Their vision is that industrial hydrogen producers rely on a wind farm, for instance, selling electricity to the grid when power prices are high, and making hydrogen when they’re not. Such facilities already exist, Reichelstein says, ‘but not yet as mainstream profitable operations’. The economists based their model on current market conditions in Germany and Texas, finding that for small and medium-scale producers the approach is already competitive. The researchers also suggest that within a decade prices will fall far enough to compete with producing hydrogen from fossil fuels at large scale.

Producing hydrogen electrolytically from water has typically been thought of as too expensive, Reichelstein explains. Cheap, clean electricity is changing this, and so he and Glenk applied their modelling expertise to the concept. ‘My personal belief was that we were not there yet,’ Reichelstein says.

The economists considered wind power sources integrated with polymer electrolyte membrane electrolyser power-to-gas facilities. They analyse the costs of energy production capacity and converting electricity to hydrogen. Their model also includes an adjustment factor for fluctuations in renewable power generation and electricity prices.

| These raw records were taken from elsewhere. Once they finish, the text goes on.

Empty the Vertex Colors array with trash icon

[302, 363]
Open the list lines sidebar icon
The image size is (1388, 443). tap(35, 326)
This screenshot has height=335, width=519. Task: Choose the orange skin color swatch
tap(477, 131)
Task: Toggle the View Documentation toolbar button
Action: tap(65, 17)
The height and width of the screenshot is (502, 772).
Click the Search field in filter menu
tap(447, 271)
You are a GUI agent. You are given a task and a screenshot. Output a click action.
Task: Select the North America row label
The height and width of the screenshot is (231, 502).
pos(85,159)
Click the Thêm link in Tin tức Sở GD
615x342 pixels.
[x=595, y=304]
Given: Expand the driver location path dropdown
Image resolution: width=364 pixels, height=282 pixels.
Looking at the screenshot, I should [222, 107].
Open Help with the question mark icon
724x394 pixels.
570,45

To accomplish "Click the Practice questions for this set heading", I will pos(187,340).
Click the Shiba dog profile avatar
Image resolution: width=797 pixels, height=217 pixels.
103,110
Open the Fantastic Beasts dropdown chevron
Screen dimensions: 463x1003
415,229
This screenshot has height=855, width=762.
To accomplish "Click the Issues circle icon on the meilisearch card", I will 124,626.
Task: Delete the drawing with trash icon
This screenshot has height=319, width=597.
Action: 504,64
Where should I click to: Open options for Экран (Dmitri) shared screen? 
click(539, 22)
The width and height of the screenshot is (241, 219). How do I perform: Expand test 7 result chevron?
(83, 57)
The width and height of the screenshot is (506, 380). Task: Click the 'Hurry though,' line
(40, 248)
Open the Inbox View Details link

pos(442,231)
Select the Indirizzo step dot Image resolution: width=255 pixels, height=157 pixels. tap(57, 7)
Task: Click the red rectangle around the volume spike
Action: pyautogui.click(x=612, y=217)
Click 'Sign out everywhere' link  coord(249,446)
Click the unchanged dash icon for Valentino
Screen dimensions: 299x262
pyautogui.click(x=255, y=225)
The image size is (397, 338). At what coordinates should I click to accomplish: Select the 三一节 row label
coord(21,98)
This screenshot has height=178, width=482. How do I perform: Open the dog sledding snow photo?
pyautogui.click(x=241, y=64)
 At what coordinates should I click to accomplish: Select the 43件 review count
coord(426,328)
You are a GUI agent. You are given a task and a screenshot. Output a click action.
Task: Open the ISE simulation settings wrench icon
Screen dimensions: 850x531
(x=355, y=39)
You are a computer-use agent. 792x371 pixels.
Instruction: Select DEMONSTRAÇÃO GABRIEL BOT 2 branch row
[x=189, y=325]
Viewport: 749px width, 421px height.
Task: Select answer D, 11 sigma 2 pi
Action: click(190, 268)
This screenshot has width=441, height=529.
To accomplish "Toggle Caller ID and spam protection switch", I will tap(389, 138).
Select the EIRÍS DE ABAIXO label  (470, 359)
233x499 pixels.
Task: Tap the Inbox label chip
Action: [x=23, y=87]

Reichelstein says that the result is a ‘proper life cycle cost model’. ‘An investor would look at the initial capital expenditure and the cash benefits over time and do that cost analysis in a way that yields simple interpretable break-even calculations,’ he says.

This approach quantifies hydrogen production as a solution to wind power intermittency, comments Michael Wang from the Argonne National Laboratory in the US. The study shows that electrolyser and wind turbine costs need to fall further, and their operational capacities are also important, he adds. ‘These key factors need to be realised,’ Wang says.

The findings may have broader implications because it’s also possible to convert hydrogen back into energy when required. Hydrogen can also perhaps displace petrochemical fuels, for example in transportation. Reichelstein says that an analysis of power-to-gas plants’ implications for energy storage potential is ‘in the pipeline’. ‘Hydrogen is likely to play a central role in the process of decarbonising our energy economies,’ he stresses.